Today the house and estate are owned by Leeds City Council and are open to the public. The estate includes woodland (the second largest part of the Forest of Leeds) many areas of which join on to the surrounding estates of Leeds. There are facilities for sports including football, golf, running, cycling, horse-riding and orienteering. There is also a children’s play park. The local football team, Colton Juniors, play on the football pitches surrounding the house.
Temple Newsam House is a Grade I listed building, defined as a ‘building of outstanding or national architectural or historic interest’. The stables are Grade II* listed (‘particularly significant buildings of more than local interest’), and ten separate features of the estate are Grade II listed (‘buildings of special architectural or historic interest’), including the Sphinx Gates and the Barn. Temple Newsam House is one of Leeds Museums and Galleries sites and has an international reputation for scholarship and research, unusual in a local authority museum service. When interviewed on Front Row, Radio 4, in November 2004 Mark Fisher placed Temple Newsam House in the top three non-national museums in the country.

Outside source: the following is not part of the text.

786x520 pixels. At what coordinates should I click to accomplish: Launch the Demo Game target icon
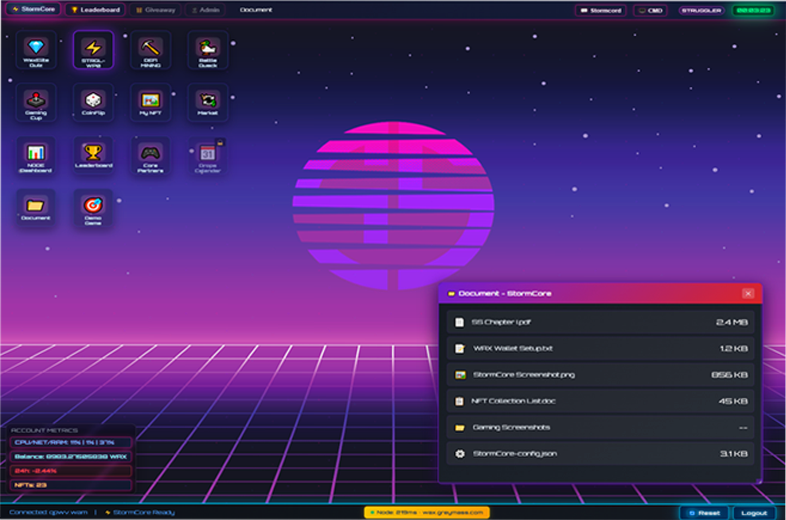[x=93, y=208]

The Home Farm, open to the public, has a barn built in 1694 and is the largest working rare breeds farm in Europe and only one of 16 nationally approved by the Rare Breeds Survival Trust. Breeds include Gloucester, Kerry, Irish Moiled, Red Poll, White Park, British White, Beef Shorthorn, Vaynol and Belted Galloway cattle; Kerry Hill, Whitefaced Woodland and Portland sheep, and Golden Guernsey goats. The farm was targeted by arsonists in the late 2000s with damage caused to a stable. Some animals were injured but the majority were saved.
The gardens are extensive with a celebrated rhododendron walk and six national plant collections: Aster novi-belgii (Michaelmas daisies), Phlox paniculata, Delphinium elatum (Cultivars), Solenostemon scutellarioides (sys. Coleus blumei), Primula auricula and Chrysanthemum (Charm and Cascade cultivars).

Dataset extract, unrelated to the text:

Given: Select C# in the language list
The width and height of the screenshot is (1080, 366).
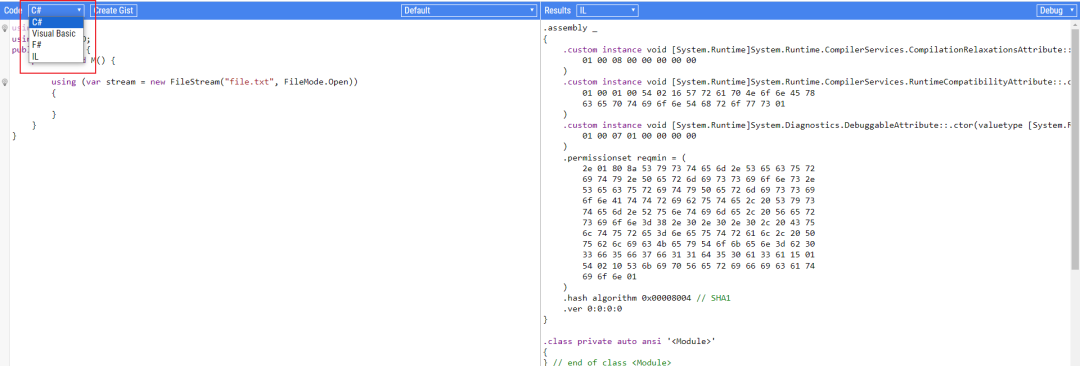Looking at the screenshot, I should point(56,22).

Events at Temple Newsam include Party in the Park and Opera in the Park. These take place on the grassed area which slopes down at the front of the house. An amphitheatre near the stables block is used for occasional open-air theatre performances and the fields to the north of the Home Farm are used for various events such as Steam Fairs and Dog Shows. Other events include the Leeds Waggy Walk for Dogs Trust and the Race for Life for Cancer Research UK.
Barwick in Elmet
Wendell Hill in the village is a Scheduled Ancient Monument containing two earthworks. Firstly, there is an Iron Age Hillfort and within that is the location of a Norman castle. Little is known about the hillfort which is believed to have been built sometime after 800 BC. The motte and bailey Norman Castle was constructed as an administrative centre after the Battle of Hastings in 1066. It has traditionally been called the ‘Hall Tower’ and was thought to have been a Saxon Palace, perhaps the seat of the Kings of Elmet, until its earlier origins became clear. In the Second World War the top of the mound, with clear views to the east, was used as an observation post by the Royal Observer Corps.
Barwick’s Maypole raising is apparently an exciting business, attracting large crowds. Every three years the maypole (about 27 metres high) is raised and traditionally a villager has climbed it in order to spin the fox at the top. The next pole raising is scheduled for spring 2017. ‘Barwick Green’, the signature tune for BBC Radio’s ‘The Archers’ programme, was inspired by the maypole celebrations at Barwick in Elmet.